Yesterday we sparred on the subject of the “no-where” movement that digs moats and builds fortresses around the psychology of presidencies in Uganda and around the continent. I called this system the praise society.

It is a no-where movement because it builds a support system for a sitting president that responds to the logic that the presidency is here to stay (by this they mean the president).

It is going no-where.

In fact, most of us in the “observe and comment” community spend lifetimes on an analytical framework that the presidency must be going somewhere. That is if it is to take the country anywhere. This is not about presidential term limits only. It is about the dynamism of the office of the presidency in the event that it is not pre-occupied with the daily panic about the tenure of its office holders.
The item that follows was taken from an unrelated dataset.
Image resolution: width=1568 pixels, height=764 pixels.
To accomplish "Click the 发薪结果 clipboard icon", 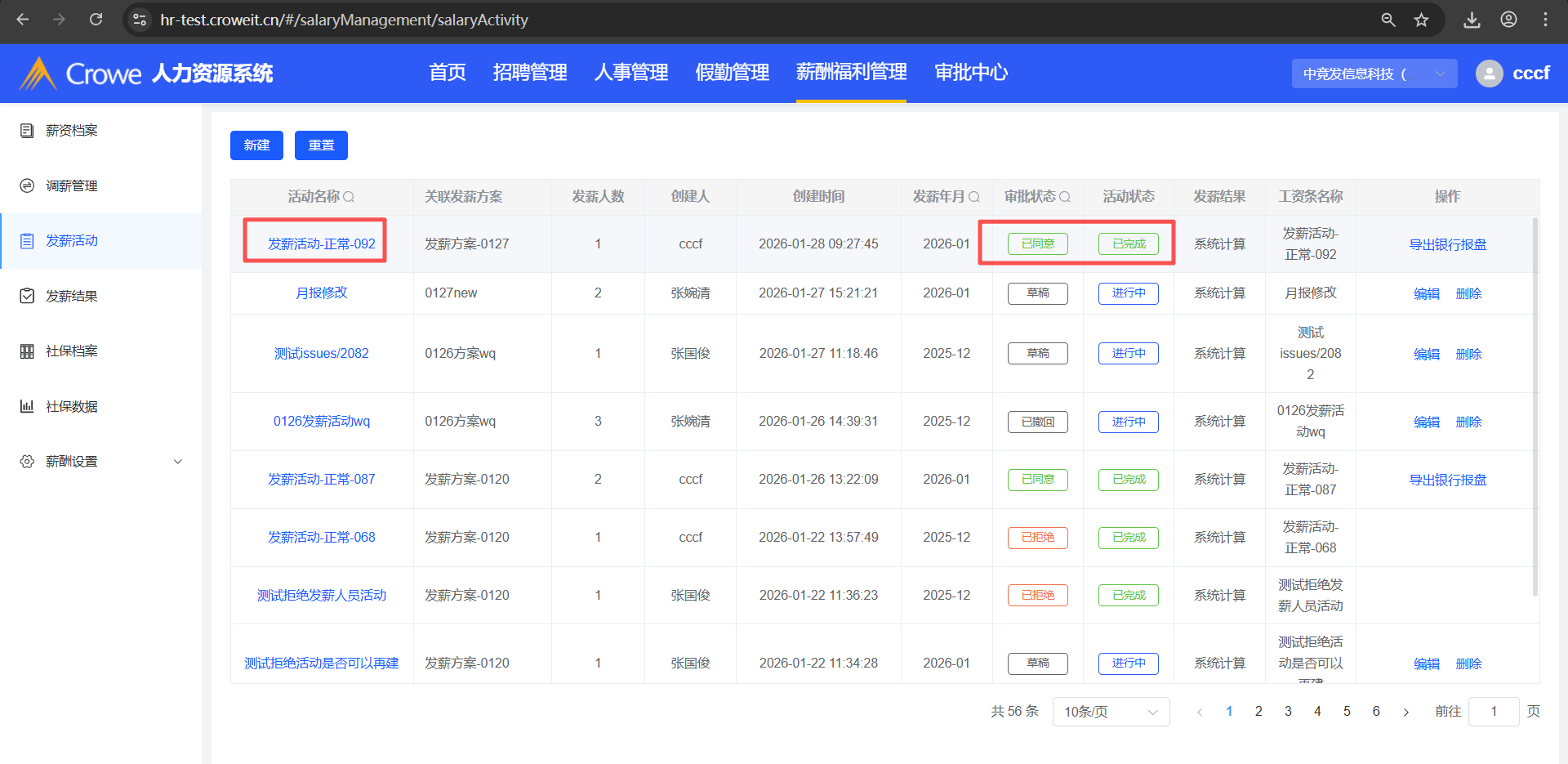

That is on the one hand. To the extent that the office of the president is not a seat of executive power that acts in concert with the rest of the government to direct the affairs of state but rather a political office to promote and extend the tenure of its office holders – it has failed.

On the other hand it is to empathize, as we must with the reality facing “No Change” presidencies on the continent- the number of which is on the rise. If you look at politics as an industry in which its workers must remain sufficiently motivated to deliver public goods and services then I would invite you to do as I have done – and add Abraham Maslow to your reading.

In particular if you look at a political generation as a class of workers – and look at their motivations Maslow may help. He argues through his “hierarchy of needs” that when workers first get on the job they are motivated by real and urgent needs such as housing and utilities, basic stuff. They commit to the job as long as these needs are met. Small increases in salary are enough for this labor to produce more.

As they mature on the job however more money is less effective. At some point the job becomes more than simply the work. It represents other needs that are not basic. He called these self-actualization needs. Like titles and privileges. Sir, Madam, Honourable, Right Honourable, Father of the Nation – and statues or projects that act as permanent signage of the impact they have had on their world.

This rendering, in my opinion, explains why some of Africa’s longest serving (or surviving) political enterprises are experiencing “diminishing returns”, display more hopelessness and paranoia and are keen on praise projects that speak to their glorious past. This is also partly why it is difficult for long serving (or surviving) regimes to vacate their spot in history.

The actualization industry is addictive.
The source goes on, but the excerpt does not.